==== Source material

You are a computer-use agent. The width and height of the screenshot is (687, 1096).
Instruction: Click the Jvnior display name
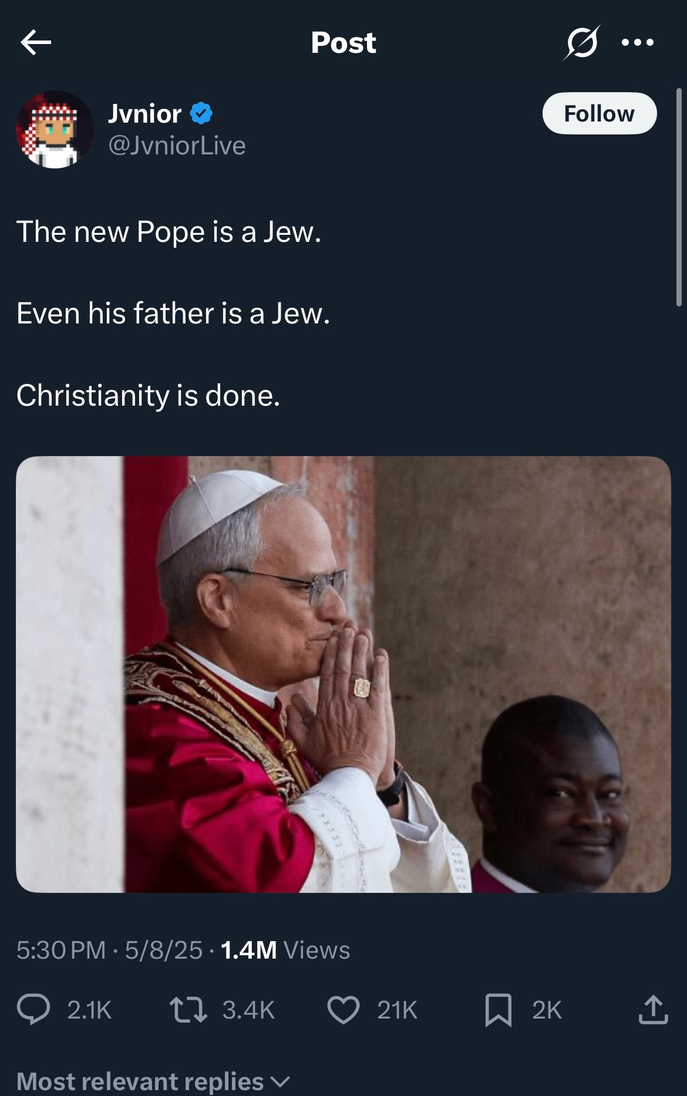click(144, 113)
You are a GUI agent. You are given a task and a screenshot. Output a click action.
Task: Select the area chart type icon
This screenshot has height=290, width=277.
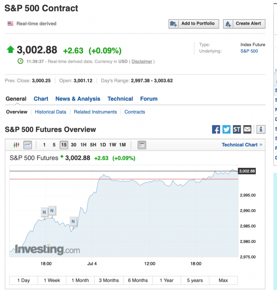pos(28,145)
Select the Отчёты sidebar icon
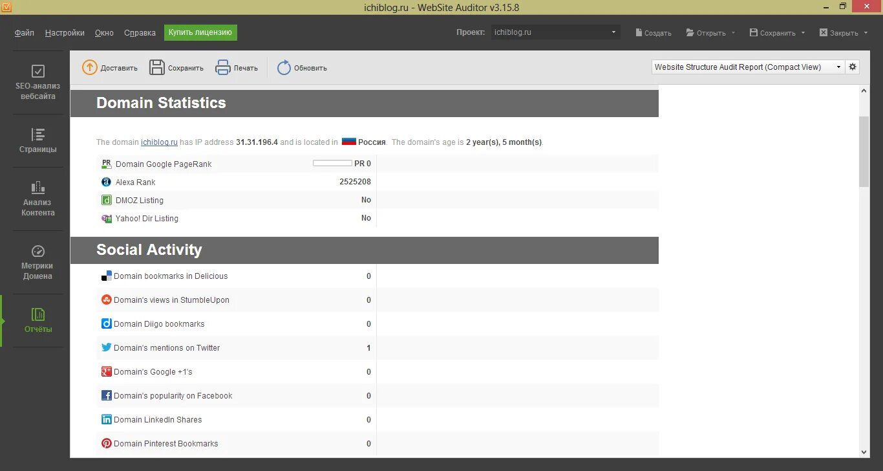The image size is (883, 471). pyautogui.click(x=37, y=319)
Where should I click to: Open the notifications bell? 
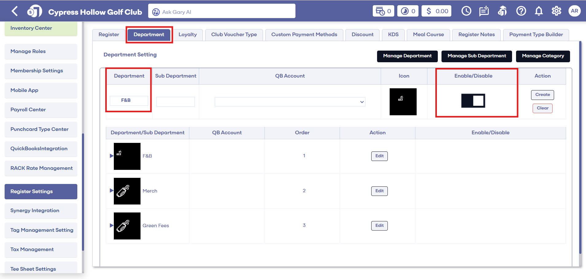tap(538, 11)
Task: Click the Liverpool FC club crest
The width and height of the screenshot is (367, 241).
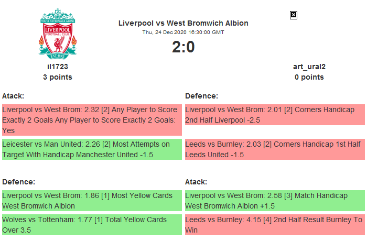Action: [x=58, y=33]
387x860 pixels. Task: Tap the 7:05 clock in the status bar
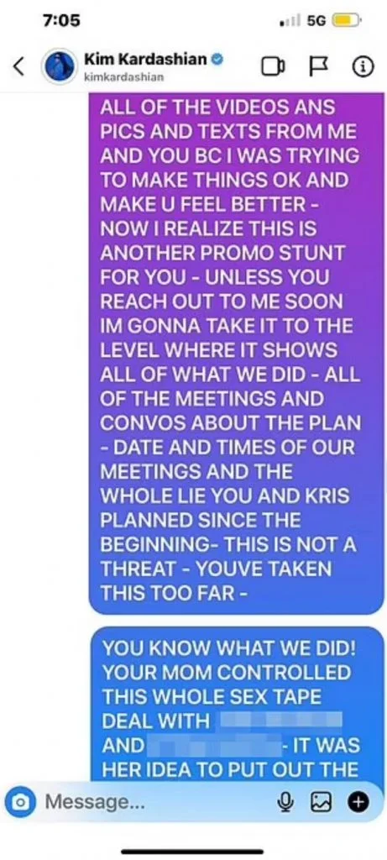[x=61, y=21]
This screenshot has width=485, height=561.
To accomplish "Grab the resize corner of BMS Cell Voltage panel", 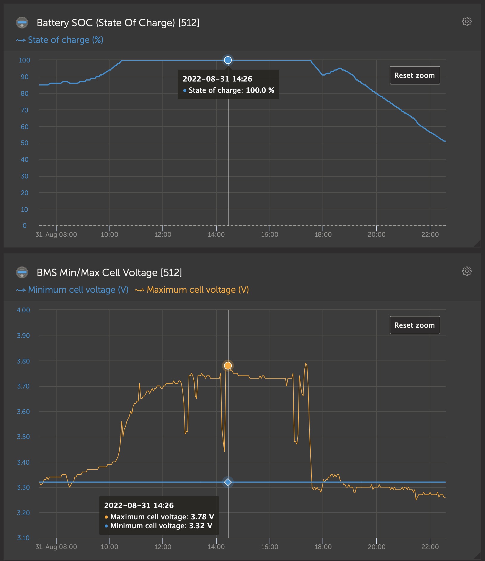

========

Activity
Could you repeat each line above exactly as written? Omit the pictures.

Final answer
You are a computer-use agent. The width and height of the screenshot is (687, 1096).
Instruction: Click the Jvnior display name
click(144, 113)
You are a GUI agent. You are given a task and a screenshot. Output a click action.
Task: Select the area chart type icon
This screenshot has height=290, width=277.
pos(28,145)
Select the Отчёты sidebar icon
The image size is (883, 471). pyautogui.click(x=37, y=319)
Where should I click to: Open the notifications bell? 
tap(538, 11)
Task: Click the Liverpool FC club crest
The width and height of the screenshot is (367, 241).
Action: [x=58, y=33]
387x860 pixels. Task: Tap the 7:05 clock in the status bar
[x=61, y=21]
This screenshot has width=485, height=561.
To accomplish "Grab the resize corner of BMS Cell Voltage panel", 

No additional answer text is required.